▸ **About this task**: From the line that holds "At what coordinates" down to the last line of the listing below, transcribe exactly and only those lines. Leave pictures out.

▸ **Records provided**:
+--
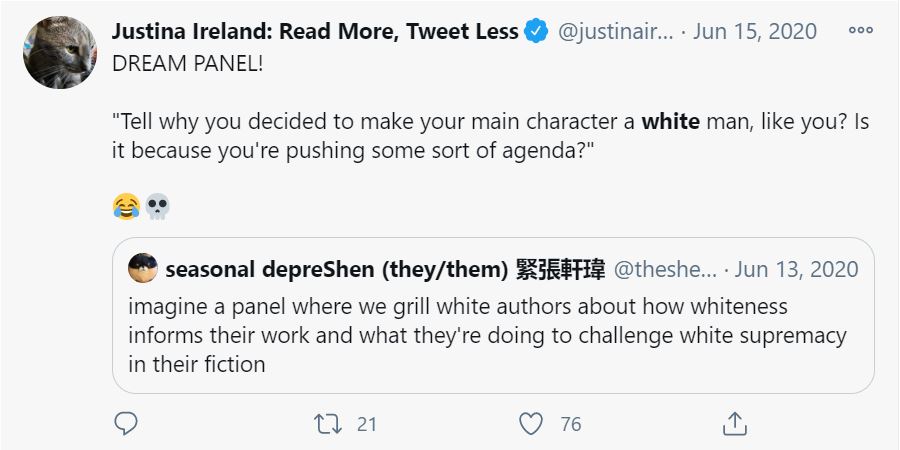This screenshot has width=900, height=450.
Task: Click the blue verified badge
Action: tap(537, 32)
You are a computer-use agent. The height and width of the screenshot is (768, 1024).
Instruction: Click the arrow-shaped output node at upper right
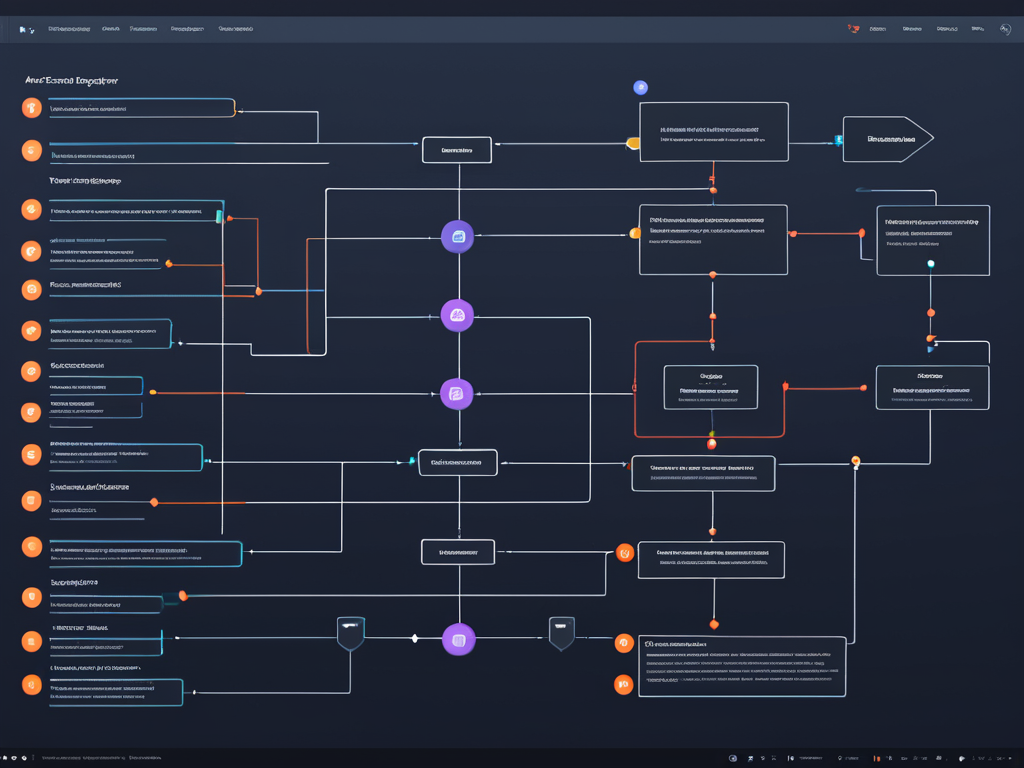pyautogui.click(x=887, y=140)
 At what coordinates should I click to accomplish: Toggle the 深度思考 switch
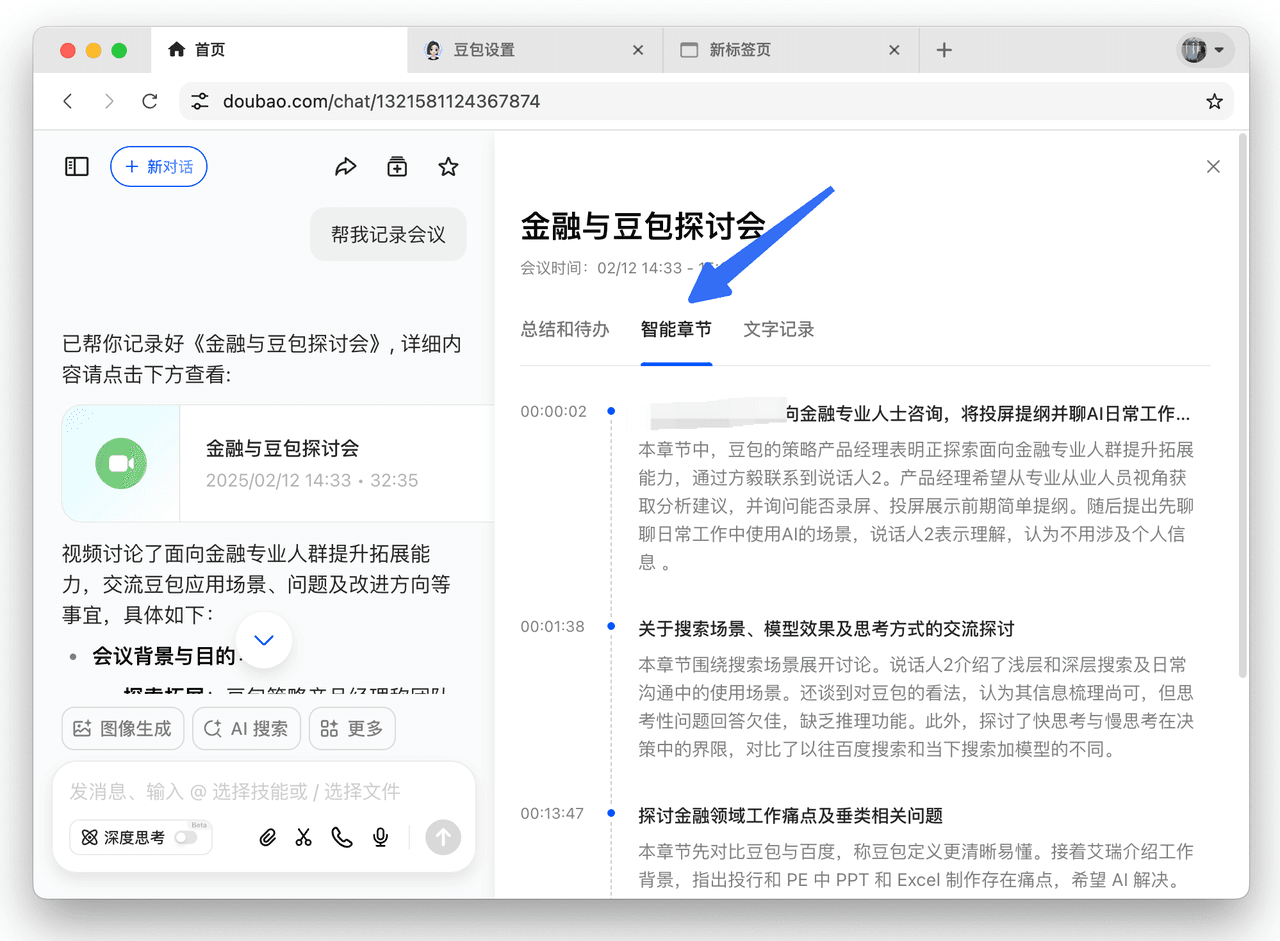(x=186, y=837)
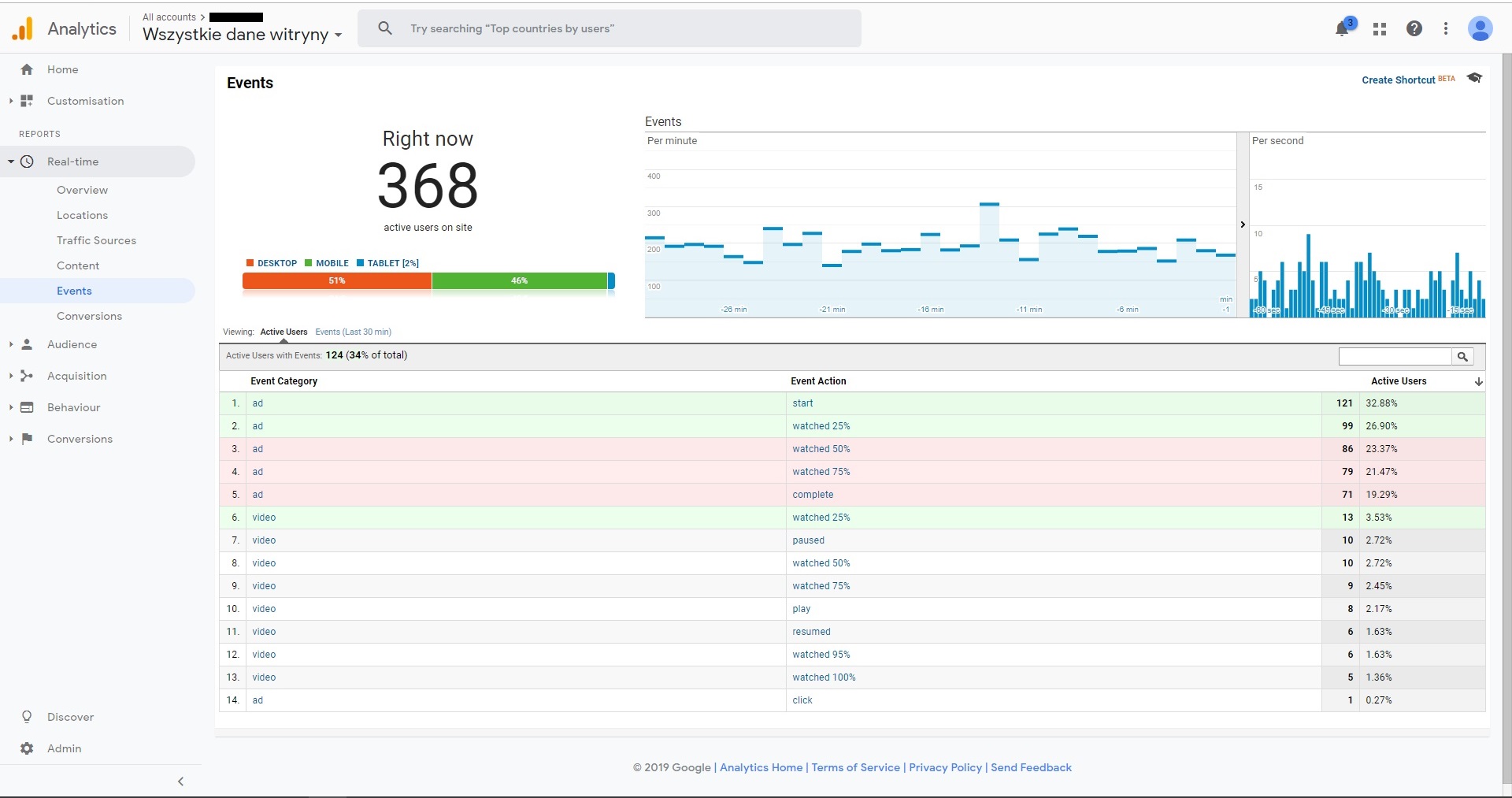This screenshot has width=1512, height=798.
Task: Click the Google Analytics logo
Action: pos(23,29)
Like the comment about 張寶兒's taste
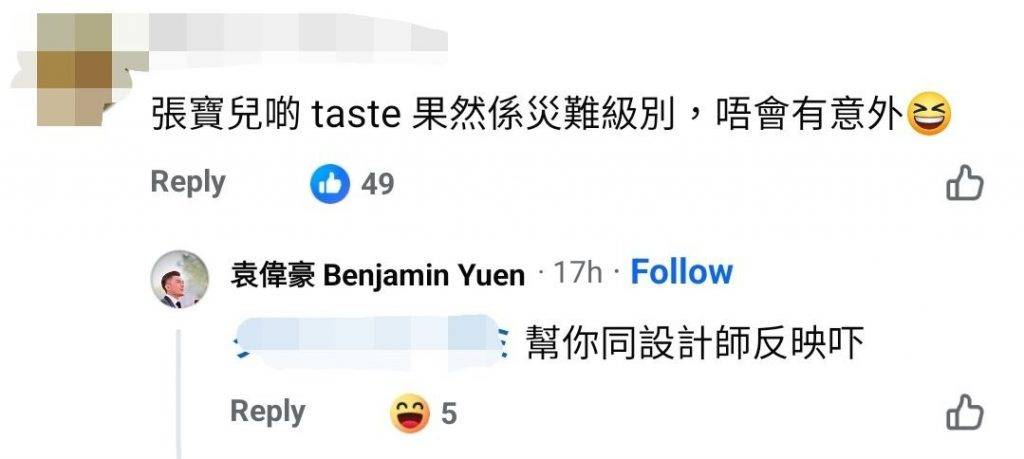1024x459 pixels. [965, 183]
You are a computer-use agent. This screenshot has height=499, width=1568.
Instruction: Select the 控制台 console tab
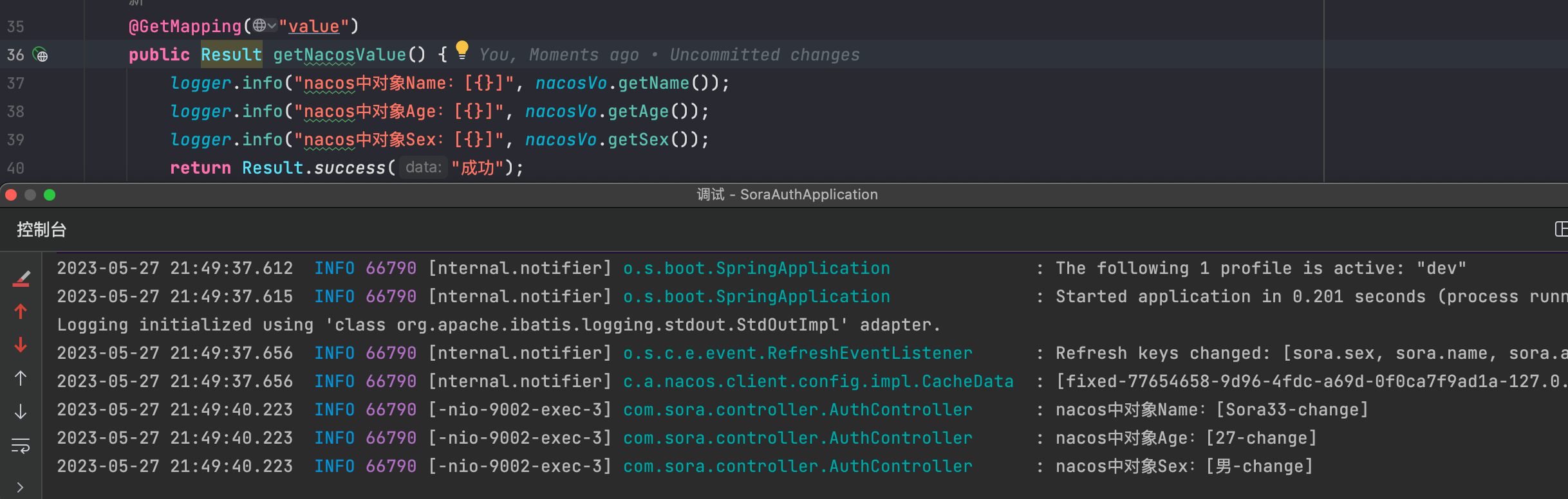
+--
▸ **Written response**:
 At what coordinates should I click to accomplish: Toggle the 深度思考 switch
(x=186, y=837)
This screenshot has width=1512, height=798.
Task: Click the Google Analytics logo
Action: pos(23,29)
Like the comment about 張寶兒's taste
1024x459 pixels. [965, 183]
You are a computer-use agent. This screenshot has height=499, width=1568.
Instruction: Select the 控制台 console tab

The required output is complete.